[Data entries]
────────────────────────────────────────

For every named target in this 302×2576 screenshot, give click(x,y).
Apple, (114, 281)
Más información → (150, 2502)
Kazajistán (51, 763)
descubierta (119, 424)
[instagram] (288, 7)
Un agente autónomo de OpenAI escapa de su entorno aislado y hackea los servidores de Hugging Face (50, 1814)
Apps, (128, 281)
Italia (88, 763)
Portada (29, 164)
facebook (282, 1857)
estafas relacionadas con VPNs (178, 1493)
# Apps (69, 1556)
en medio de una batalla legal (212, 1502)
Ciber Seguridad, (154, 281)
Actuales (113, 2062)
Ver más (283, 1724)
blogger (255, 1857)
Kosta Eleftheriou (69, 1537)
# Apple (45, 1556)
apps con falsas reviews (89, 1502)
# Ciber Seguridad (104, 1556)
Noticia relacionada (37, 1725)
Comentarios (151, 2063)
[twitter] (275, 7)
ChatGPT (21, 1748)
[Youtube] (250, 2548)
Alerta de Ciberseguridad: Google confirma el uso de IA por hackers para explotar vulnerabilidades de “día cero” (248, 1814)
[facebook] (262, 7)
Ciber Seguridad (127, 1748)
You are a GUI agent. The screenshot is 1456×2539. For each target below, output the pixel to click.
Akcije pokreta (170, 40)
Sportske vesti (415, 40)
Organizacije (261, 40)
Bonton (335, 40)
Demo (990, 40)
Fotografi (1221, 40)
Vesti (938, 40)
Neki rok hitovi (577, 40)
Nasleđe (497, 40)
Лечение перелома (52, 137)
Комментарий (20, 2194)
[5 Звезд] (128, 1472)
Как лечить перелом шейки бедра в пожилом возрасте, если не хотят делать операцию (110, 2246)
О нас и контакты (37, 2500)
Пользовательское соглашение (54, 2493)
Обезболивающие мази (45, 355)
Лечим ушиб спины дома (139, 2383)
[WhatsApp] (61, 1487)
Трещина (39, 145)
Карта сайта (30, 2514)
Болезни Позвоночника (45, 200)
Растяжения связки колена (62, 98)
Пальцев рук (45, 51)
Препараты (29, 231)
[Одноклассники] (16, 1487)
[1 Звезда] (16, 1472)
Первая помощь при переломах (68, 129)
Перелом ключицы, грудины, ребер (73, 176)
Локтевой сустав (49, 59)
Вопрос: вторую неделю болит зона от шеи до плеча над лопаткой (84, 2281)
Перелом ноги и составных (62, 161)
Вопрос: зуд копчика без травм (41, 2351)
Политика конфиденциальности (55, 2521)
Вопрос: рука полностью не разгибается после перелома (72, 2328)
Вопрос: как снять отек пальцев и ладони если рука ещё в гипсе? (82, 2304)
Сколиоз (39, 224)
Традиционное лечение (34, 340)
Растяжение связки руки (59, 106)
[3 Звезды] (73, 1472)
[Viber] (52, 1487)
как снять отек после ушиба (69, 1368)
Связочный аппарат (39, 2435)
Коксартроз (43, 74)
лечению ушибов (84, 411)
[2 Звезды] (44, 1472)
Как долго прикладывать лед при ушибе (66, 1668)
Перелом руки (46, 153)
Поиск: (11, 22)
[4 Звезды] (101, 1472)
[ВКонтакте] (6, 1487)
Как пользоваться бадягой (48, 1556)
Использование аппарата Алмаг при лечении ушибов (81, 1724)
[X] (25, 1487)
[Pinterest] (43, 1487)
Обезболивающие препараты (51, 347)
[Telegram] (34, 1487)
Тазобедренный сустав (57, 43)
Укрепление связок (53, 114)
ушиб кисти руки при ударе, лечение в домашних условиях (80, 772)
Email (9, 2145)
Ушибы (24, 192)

────────────────────────────────────────

Please reproduce, exactly as they appear above, the lines from the line containing "Nasleđe (497, 40)" up to and including the line containing "Болезни Позвоночника (45, 200)".

Nasleđe (497, 40)
Лечение перелома (52, 137)
Комментарий (20, 2194)
[5 Звезд] (128, 1472)
Как лечить перелом шейки бедра в пожилом возрасте, если не хотят делать операцию (110, 2246)
О нас и контакты (37, 2500)
Пользовательское соглашение (54, 2493)
Обезболивающие мази (45, 355)
Лечим ушиб спины дома (139, 2383)
[WhatsApp] (61, 1487)
Трещина (39, 145)
Карта сайта (30, 2514)
Болезни Позвоночника (45, 200)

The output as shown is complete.